Когда отзвуки научной дискуссии, местами смахивающей на перебранку, затихли в машине, куда погрузились светила, Вера вернулась в библиотеку. Там, в любимом кресле у камина, прикрытый по пояс все тем же клетчатым пледом, застыл старик… Теперь он по-настоящему выглядел стариком, дряхлым и древним. Вера привыкла, что отец не меняется; на протяжении всей ее сознательной жизни он имел одну и ту же наружность – крепкий полноватый мужчина неизменно средних лет… Неудивительно, что теперь его запавшие щеки, редкие седые волосы и трясущаяся голова вызывали жалость. Хотя Вера знала, что это жалкое состояние пришло к нему заслуженно – но все же она его дочь… Ребенок, который вот-вот родится, будет ему внуком…
– Папа, – негромко окликнула она.
В ответ – ни звука. Лишь потрескивание мелких веток в камине. За стенами дома властвует золотистое тепло осени, но отец с непонятным упорством каждый день разжигает камин. Рядом с камином постоянно громоздится куча хвороста и газеты для растопки. Ворошить каминными щипцами горящие ветки и угли – единственное занятие, которое хоть как-то увлекает его.
– Папа, – настойчивее позвала Вера и погладила отца по холодной и пятнистой, как лягушачье брюхо, лысине. – Может быть, ты чего-нибудь хочешь?
Отец ничего не ответил. В его глазах, которые как-то незаметно превратились из голубых в мутно-серые, играли отблески огня.
– Папочка… Врачи не могут тебе помочь. Не позвать ли священника?
Апатия сменилась яростью. Отец взмахнул руками, как темная истощенная птица – крыльями. Плед сполз на пол, открывая широко расставленные, увеличенные худобой, костляво выпирающие колени.
– Пошла отсюда… Ты! Пошла! Вон! Вон! Вон!!!
Голос сорвался в детский визг, и Вера, прижав руки к огромному животу, вышла нервной мелкой походкой.
Оставшись один, он вздохнул спокойнее. Натянул на ноги сползший плед. Вздохнул, устраиваясь поудобнее в кресле, что за последнее время окончательно стало его прибежищем – тем же, что колыбель для младенца…
Он умрет. Он знает, что дни его сочтены. Но к чему тут священник? Его папенька умер без священника… Пистолет к виску – и готово… Раскаиваться? В чем? Что было, того не вернуть. Книжный груз материалов по ведовству и медицине, отягощавший полки библиотеки, стал ему непосилен. Если он что-то перечитывал, то лишь то, что читал ребенком, – дореволюционные сентиментальные истории о благонравных мальчиках и девочках, толстые сборники сказок со страшноватыми гравюрами… Эти книги, на страницах которых горделиво являла себя незабытая им буква «ять», приобретались в разное время для Верочки… Но Верочка перестала быть его дочерью. Если бы она была его дочерью, разве заговорила бы она о священнике? Преданная и любящая дочь исполнила бы любое желание старого беспомощного отца… Она продолжала бы помогать ему, являя истинную дочернюю почтительность… Но теперь…

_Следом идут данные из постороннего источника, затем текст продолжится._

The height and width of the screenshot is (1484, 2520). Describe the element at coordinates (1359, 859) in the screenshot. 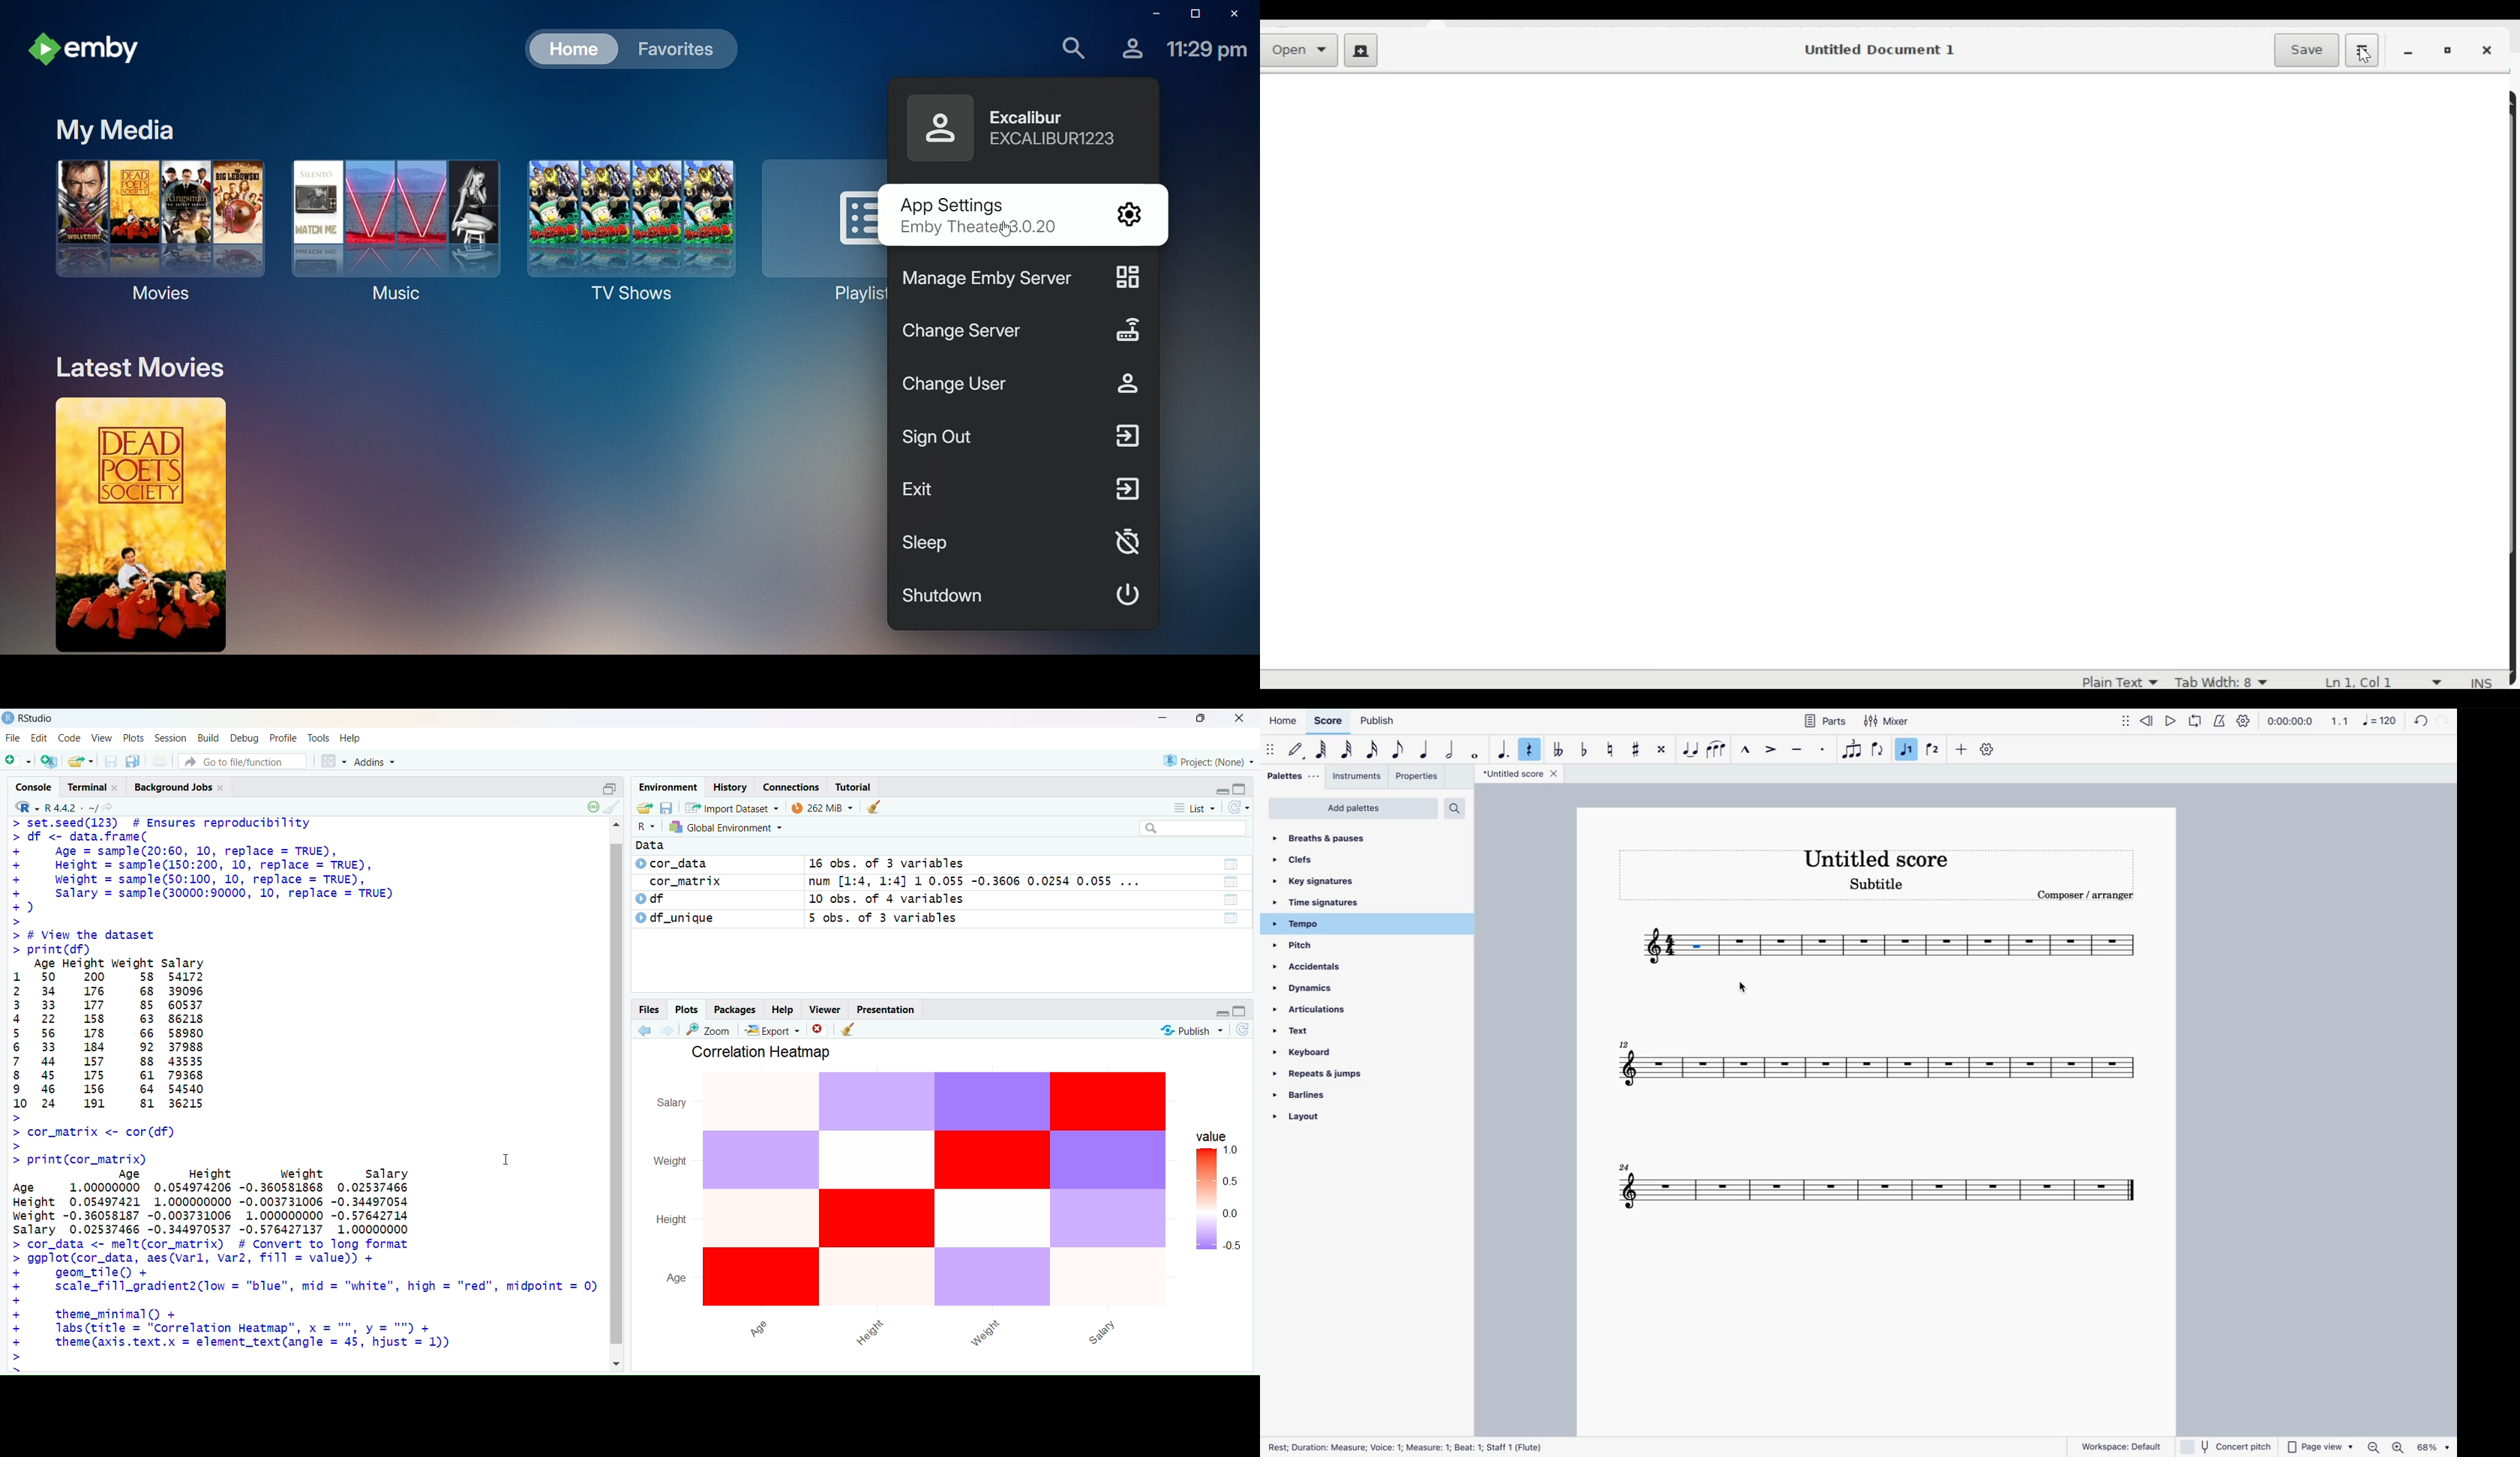

I see `clefs` at that location.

«Все меня предали», – всхлипнул старик, пододвигаясь вместе с креслом ближе к камину.
Он мерзнет. Он постоянно мерзнет – с того проклятого мига, когда очнулся после удара по голове. Сначала не понял: что же изменилось? Показалось, что в комнате – ужасный сквозняк… Не сразу он сообразил – и в ужасе принялся ощупывать себя. Что это? Он утратил свое тело?